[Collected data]

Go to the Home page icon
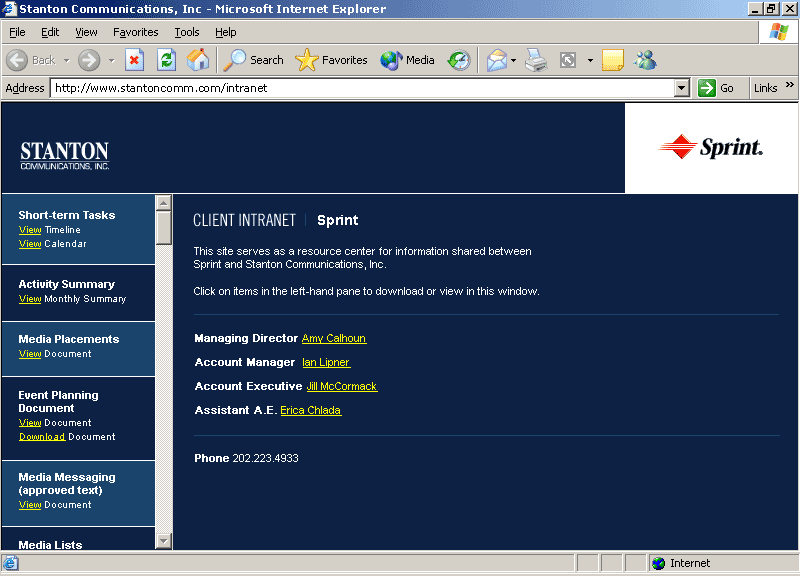800x576 pixels. [198, 60]
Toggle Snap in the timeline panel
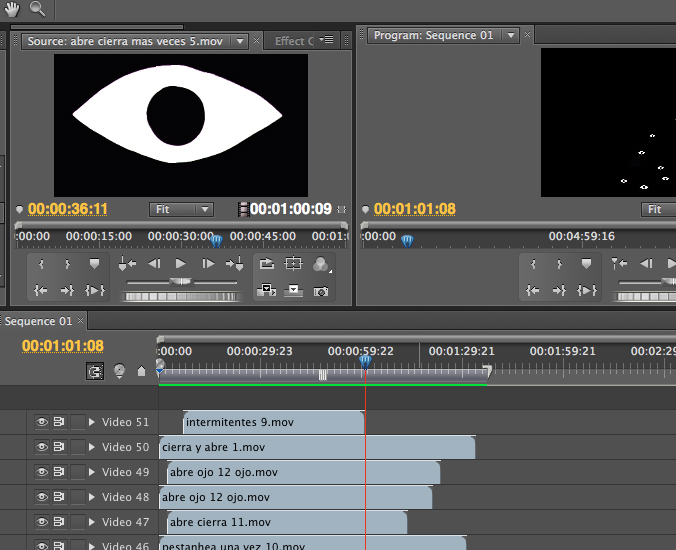 [95, 370]
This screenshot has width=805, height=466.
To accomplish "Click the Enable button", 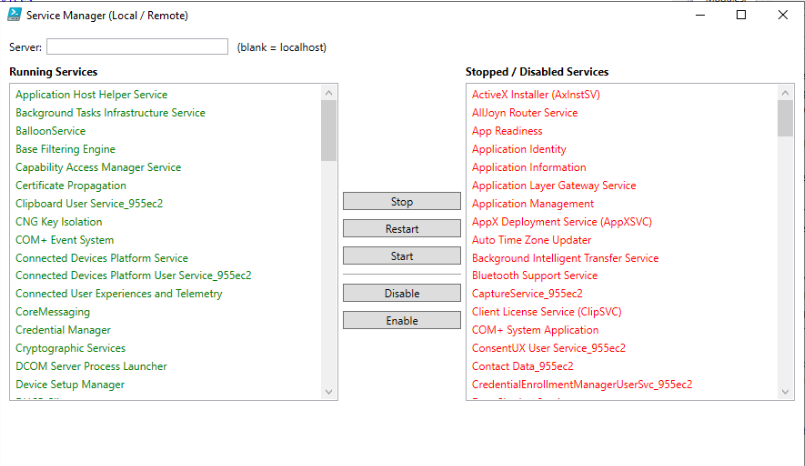I will (x=401, y=321).
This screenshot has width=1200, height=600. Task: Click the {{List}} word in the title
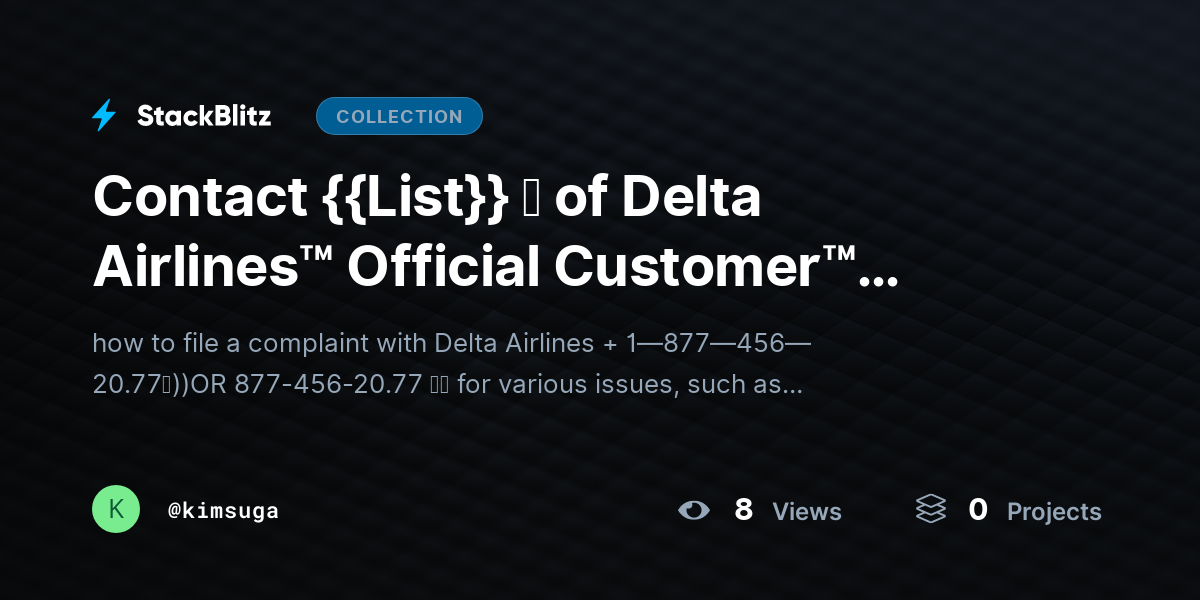[x=416, y=197]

■ INSTRUCTIONS TO FOLLOW ■
The answer must be an exact transcription of the lines from the one containing "This screenshot has width=1200, height=600." through the last line of the records above, both included, with no pictures.

■ SOLUTION ■
This screenshot has width=1200, height=600. Task: Click the {{List}} word in the title
[x=416, y=197]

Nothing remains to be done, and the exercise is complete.